» Items from a data source
-- Opening Marker --

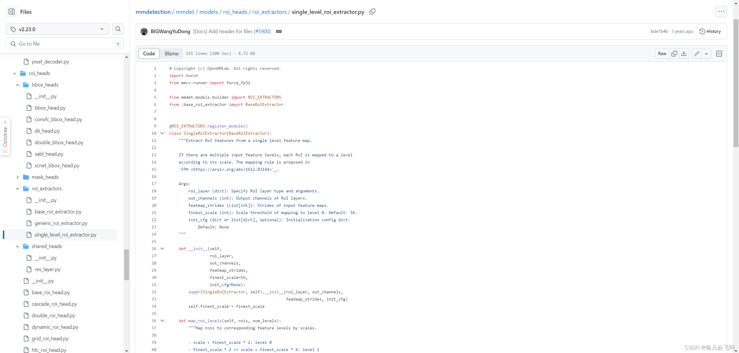Collapse the SingleRoIExtractor class fold at line 10
The width and height of the screenshot is (739, 353).
click(x=162, y=133)

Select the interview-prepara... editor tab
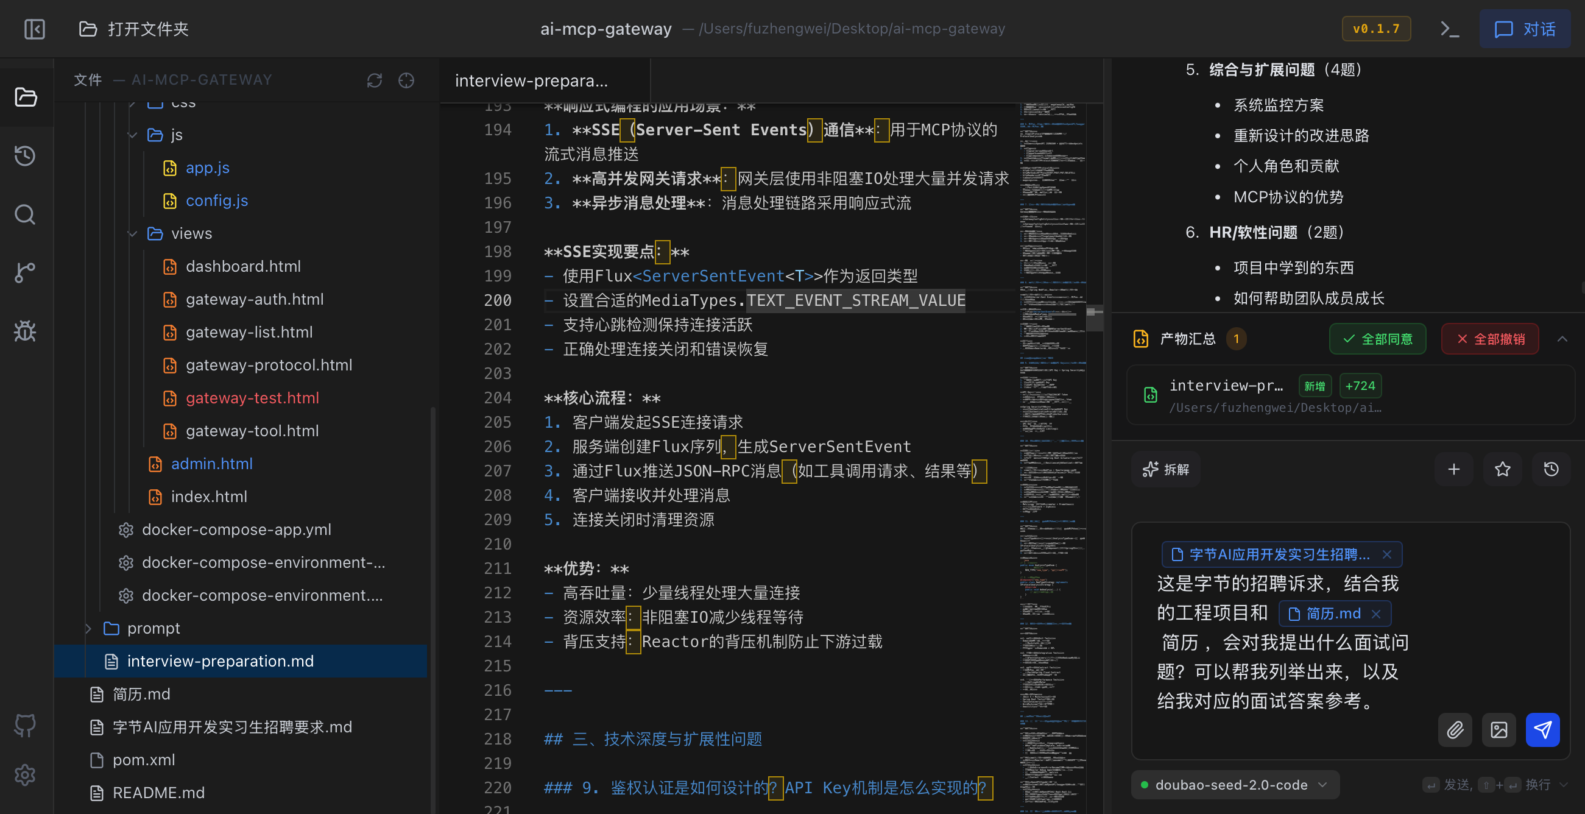(532, 81)

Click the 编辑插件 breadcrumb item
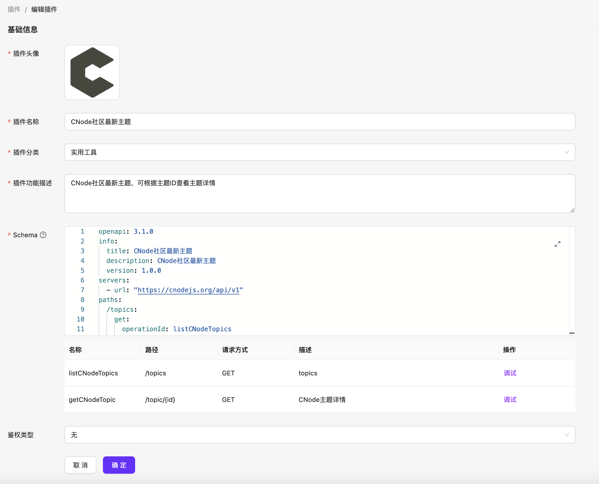click(x=44, y=9)
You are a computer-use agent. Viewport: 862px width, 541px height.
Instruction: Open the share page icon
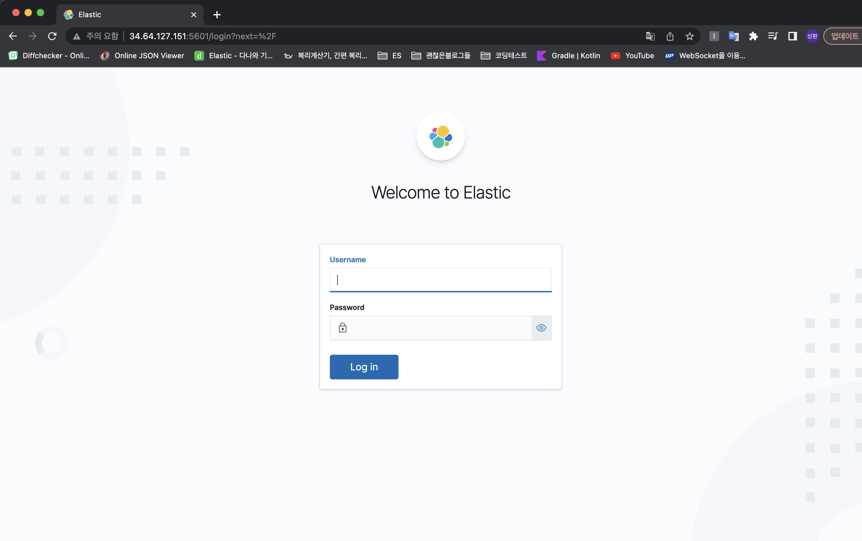670,36
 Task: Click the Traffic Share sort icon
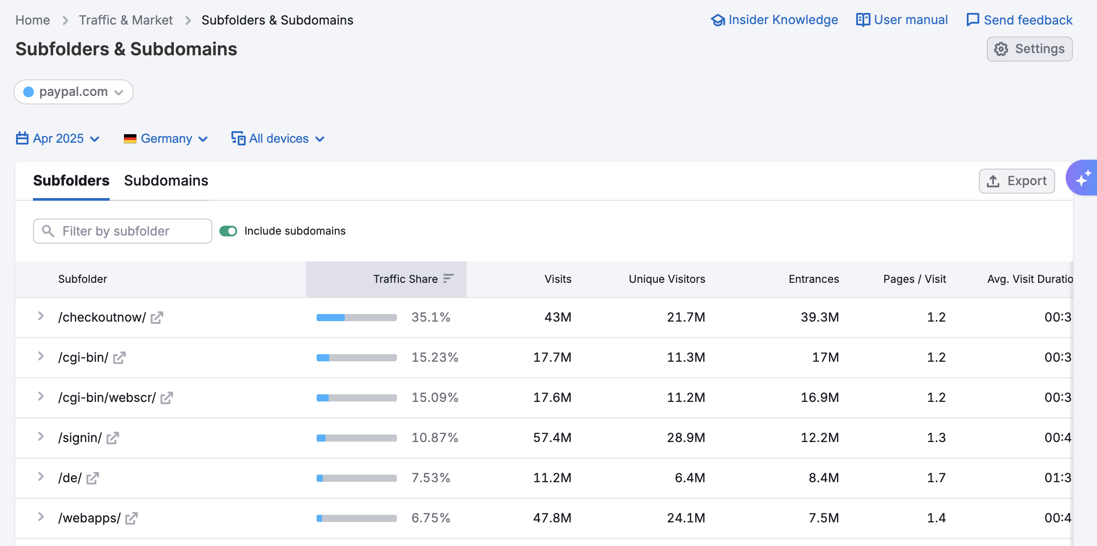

-- Closing Marker --

» Description of the task
In the records above, find the line containing "Select the interview-prepara... editor tab", then please restate it and each line after it word for word, pictures excluded.

» Result below
Select the interview-prepara... editor tab
(532, 81)

Click the 编辑插件 breadcrumb item
click(x=44, y=9)
You are a computer-use agent. Viewport: 862px width, 541px height.
Instruction: Open the share page icon
670,36
 Task: Click the Traffic Share sort icon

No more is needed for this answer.